Ni el intelectualmente más sólido tiene capacidad infinita de producir frases impactantes generadoras de titular. Y, dado que eso es justamente lo que busca la mayoría de dedicados a la cosa política cuando se prodiga ante micrófonos y cámaras, abunda el peligro de traspasar la línea divisoria entre lo ingenioso y la vulgaridad.

Estos días ocupan espacios de actualidad dos políticos de distinta adscripción: de una parte, el alcalde socialista de Getafe, Pedro Castro; de otra, el diputado por Esquerra Republicana de Catalunya, Joan Tardá. Al primero se le soltó la lengua y proclamó su perplejidad porque «tontos de los cojones voten a la derecha». El segundo dio rienda suelta a su ideología republicana al requerir «mort al Borbó» a modo de cierre de un acto organizado por las juventudes de su partido.

Ninguna de las dos frases aporta demasiado al pensamiento político, por muy satisfechos que sus autores se sintieran al cosechar el aplauso entusiasta del respectivo auditorio. Es innegable que no son precisamente respetuosas con quienes otorgan su voto a formaciones conservadoras ni para la figura del Jefe del Estado, por no mencionar que no constituyen ejemplos de la mejor educación. ¿Motivo suficiente para que nunca debieran haberse pronunciado? Lo peor es que no resulta descabellado presumir que, igual que no son las primeras que pueden considerarse desafortunadas, seguramente tampoco serán las últimas ni faltará el consiguiente revuelo posterior.

Es poco probable que el porvenir político de uno y otro dirigente resulte determinado por lo dicho estos días, pero tampoco es seguro que eludan la erosión del eco escandalizado que, en el mejor de los casos, tardará algunas fechas en decaer.

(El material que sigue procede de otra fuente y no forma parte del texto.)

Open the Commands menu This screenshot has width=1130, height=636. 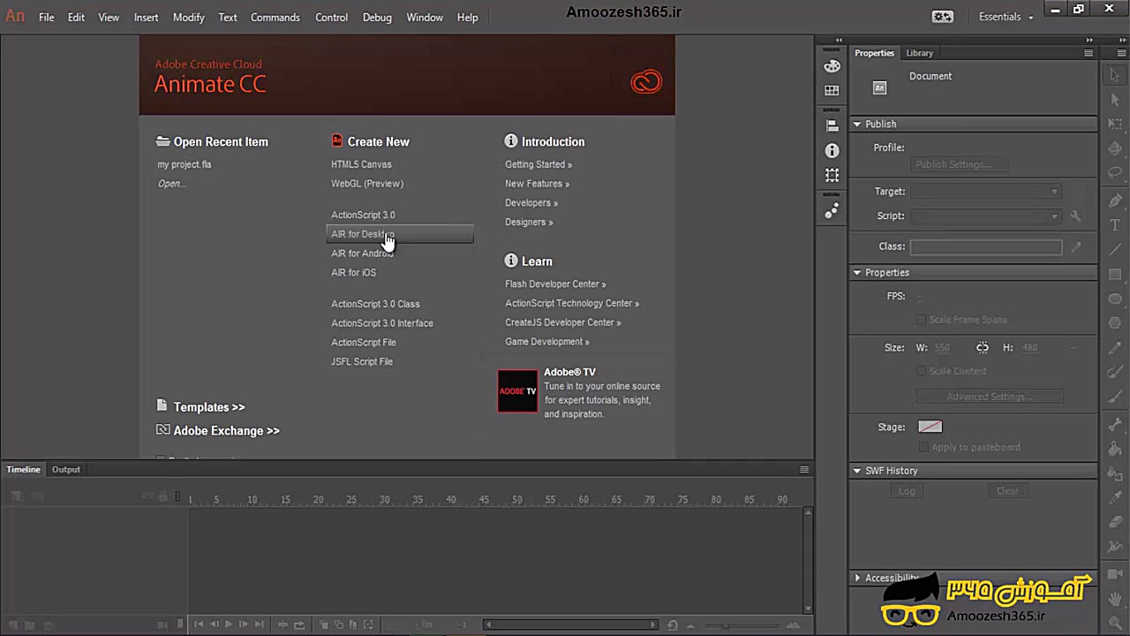click(275, 17)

En pura lógica, Pedro Castro debería ser valorado sobre todo por su dilatada gestión, mejor o peor, al frente de uno de los municipios más poblados del cinturón metropolitano de Madrid, pero no cabe duda que su inoportuna gracia está pesando estos días bastante más que lo que haya hecho o dejado de hacer. Joan Tardá, por su lado, habría de serlo por su contribución al trabajo parlamentario en el Congreso de los Diputados e incluso más por su insólita participación en un acto de quema de un ataúd simbolizando la Constitución que por su exabrupto final. A fin de cuentas, se comprometió a acatar la Carta Magna al recibir el acta y los privilegios asociados a su condición de representante de la soberanía popular. ¿O no?

Por importantes que sean las formas, incluyendo el respeto a los demás y las elementales normas de educación, cuando la dinámica política discurre más determinada por lo que se dice que por lo que se hace, a lo mejor es hora de empezar a sentir preocupación.